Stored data

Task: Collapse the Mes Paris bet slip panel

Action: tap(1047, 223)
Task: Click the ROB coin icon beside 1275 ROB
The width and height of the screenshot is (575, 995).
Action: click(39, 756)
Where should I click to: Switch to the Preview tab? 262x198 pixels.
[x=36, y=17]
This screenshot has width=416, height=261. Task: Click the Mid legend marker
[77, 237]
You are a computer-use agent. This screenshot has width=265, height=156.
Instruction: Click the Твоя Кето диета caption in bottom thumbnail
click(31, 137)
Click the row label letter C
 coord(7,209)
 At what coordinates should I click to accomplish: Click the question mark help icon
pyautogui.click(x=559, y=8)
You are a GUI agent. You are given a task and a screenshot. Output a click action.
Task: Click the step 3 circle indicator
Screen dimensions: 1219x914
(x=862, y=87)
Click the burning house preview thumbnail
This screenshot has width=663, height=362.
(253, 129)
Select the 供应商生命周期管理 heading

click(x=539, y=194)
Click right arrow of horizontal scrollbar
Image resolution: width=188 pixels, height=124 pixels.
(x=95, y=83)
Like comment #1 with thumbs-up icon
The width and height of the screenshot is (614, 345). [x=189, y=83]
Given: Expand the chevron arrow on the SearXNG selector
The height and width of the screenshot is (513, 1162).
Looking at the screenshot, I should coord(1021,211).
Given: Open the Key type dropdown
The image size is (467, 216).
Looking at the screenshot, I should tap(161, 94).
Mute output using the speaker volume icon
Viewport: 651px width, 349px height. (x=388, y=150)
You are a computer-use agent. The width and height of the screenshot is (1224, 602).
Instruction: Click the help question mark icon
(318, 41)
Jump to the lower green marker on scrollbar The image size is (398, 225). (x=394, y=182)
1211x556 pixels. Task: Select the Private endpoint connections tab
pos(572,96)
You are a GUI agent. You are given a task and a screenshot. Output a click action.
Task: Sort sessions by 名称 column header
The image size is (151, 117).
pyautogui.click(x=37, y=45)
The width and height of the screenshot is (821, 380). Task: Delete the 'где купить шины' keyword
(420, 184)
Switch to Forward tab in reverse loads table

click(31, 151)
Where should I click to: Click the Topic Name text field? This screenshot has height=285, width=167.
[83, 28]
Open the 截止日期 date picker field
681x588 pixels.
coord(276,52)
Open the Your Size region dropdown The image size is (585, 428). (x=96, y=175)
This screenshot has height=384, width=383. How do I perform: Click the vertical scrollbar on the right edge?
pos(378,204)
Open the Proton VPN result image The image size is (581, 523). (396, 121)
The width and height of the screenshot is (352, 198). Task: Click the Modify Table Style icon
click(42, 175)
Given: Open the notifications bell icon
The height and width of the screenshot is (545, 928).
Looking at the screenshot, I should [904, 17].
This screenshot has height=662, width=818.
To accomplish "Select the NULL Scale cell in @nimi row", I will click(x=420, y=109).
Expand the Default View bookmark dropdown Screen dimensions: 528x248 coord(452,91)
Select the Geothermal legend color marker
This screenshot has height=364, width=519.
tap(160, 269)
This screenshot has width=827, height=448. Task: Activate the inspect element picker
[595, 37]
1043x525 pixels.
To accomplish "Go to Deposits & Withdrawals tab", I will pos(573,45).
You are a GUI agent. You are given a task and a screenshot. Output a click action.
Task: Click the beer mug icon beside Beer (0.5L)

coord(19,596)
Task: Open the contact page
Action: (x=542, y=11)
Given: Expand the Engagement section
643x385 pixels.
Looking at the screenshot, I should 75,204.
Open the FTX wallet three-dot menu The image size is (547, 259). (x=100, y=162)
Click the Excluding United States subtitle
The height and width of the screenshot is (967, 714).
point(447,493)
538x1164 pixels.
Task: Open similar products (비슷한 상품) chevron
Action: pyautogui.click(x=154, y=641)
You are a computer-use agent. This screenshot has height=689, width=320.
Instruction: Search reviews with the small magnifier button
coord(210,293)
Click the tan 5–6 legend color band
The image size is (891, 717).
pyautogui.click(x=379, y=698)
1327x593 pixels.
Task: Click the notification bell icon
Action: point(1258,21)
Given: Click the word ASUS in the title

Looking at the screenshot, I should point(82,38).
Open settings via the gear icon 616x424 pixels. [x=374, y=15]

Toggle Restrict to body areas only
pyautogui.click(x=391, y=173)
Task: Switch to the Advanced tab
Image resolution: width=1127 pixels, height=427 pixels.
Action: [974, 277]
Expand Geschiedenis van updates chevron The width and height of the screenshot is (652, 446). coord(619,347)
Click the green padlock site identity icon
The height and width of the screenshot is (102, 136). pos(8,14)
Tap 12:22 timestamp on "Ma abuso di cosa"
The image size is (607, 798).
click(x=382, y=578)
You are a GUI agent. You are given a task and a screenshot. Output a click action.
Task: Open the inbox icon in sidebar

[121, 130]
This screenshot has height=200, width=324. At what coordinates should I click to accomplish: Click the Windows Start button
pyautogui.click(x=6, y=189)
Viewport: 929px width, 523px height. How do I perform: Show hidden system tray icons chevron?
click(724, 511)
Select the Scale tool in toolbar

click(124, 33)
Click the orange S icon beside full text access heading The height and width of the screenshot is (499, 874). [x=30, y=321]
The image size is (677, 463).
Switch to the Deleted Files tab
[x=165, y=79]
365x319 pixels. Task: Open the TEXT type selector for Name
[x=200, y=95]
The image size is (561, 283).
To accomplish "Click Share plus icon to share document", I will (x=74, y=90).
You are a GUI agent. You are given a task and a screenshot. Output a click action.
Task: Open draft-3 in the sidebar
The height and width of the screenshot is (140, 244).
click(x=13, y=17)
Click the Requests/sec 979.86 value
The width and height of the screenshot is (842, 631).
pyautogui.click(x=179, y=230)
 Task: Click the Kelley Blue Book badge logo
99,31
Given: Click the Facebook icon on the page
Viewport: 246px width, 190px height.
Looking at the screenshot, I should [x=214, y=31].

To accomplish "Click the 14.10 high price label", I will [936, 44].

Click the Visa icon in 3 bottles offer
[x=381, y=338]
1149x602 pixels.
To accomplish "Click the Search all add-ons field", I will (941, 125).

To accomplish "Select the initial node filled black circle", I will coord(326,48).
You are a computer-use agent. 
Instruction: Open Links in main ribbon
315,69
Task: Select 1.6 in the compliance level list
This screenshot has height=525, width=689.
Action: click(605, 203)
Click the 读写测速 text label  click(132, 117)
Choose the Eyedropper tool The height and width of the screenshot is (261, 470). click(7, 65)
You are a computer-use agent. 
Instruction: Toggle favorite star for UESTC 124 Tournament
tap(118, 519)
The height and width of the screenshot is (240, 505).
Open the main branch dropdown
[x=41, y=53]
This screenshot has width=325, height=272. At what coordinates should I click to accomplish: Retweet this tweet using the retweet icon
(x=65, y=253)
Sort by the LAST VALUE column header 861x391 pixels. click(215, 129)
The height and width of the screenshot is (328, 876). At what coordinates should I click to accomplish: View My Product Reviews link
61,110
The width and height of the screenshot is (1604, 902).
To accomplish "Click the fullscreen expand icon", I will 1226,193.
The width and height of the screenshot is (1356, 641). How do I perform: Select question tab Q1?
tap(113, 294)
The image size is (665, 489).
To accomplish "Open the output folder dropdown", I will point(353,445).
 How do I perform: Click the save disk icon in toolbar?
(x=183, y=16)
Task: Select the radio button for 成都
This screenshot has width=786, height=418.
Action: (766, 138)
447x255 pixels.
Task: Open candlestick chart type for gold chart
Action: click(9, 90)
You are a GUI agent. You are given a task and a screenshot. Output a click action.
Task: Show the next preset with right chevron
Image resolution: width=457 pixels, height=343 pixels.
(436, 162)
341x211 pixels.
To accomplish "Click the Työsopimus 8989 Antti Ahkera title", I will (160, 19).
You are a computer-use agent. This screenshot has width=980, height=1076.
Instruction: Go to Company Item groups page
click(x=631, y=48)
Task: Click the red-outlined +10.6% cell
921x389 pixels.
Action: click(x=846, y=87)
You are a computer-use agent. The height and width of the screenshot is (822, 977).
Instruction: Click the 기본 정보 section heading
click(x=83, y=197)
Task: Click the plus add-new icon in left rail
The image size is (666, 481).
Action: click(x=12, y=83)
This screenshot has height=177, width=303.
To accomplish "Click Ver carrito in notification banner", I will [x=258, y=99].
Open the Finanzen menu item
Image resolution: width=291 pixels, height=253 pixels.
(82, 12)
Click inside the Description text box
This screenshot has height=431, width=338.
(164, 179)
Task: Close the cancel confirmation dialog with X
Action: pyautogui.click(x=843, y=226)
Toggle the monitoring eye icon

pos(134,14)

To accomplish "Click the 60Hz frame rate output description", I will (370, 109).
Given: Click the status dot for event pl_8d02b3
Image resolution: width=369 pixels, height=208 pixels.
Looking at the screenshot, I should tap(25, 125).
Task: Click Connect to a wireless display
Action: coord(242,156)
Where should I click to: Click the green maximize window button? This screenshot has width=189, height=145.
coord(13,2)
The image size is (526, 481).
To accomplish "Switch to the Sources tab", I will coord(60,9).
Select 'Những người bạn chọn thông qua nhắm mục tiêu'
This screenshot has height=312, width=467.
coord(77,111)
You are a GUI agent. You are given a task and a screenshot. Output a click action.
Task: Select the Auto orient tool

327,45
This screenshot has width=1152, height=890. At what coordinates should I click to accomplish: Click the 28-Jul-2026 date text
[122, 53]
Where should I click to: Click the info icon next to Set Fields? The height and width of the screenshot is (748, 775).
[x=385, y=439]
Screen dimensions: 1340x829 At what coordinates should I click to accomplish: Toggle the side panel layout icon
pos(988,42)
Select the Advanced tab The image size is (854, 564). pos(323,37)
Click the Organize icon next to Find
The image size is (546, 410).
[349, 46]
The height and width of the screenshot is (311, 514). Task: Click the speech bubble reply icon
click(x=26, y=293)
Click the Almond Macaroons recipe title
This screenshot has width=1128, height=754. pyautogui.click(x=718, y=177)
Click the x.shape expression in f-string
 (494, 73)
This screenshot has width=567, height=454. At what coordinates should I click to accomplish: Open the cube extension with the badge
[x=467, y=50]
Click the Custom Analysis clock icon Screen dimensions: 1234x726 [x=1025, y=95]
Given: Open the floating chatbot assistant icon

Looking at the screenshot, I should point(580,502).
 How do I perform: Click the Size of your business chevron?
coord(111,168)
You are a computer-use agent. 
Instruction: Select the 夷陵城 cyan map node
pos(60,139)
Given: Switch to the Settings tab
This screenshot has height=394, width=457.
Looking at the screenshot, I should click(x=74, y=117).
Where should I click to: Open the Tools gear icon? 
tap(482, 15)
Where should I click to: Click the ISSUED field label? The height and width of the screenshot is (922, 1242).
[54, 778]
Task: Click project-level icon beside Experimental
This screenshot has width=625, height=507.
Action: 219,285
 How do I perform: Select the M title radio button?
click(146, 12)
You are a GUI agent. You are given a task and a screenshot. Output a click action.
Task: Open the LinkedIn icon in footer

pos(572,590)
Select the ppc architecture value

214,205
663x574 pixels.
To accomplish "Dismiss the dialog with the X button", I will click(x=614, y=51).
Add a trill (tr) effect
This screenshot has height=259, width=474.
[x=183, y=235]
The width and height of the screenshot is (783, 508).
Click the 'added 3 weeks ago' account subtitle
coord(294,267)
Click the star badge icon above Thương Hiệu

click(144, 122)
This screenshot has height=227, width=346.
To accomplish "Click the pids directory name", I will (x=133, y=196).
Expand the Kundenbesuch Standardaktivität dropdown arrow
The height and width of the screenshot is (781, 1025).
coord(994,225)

How to complete this task =
If a line of the records includes the string "level", copy it out.

Reply =
Task: Select 1.6 in the compliance level list
Task: Click project-level icon beside Experimental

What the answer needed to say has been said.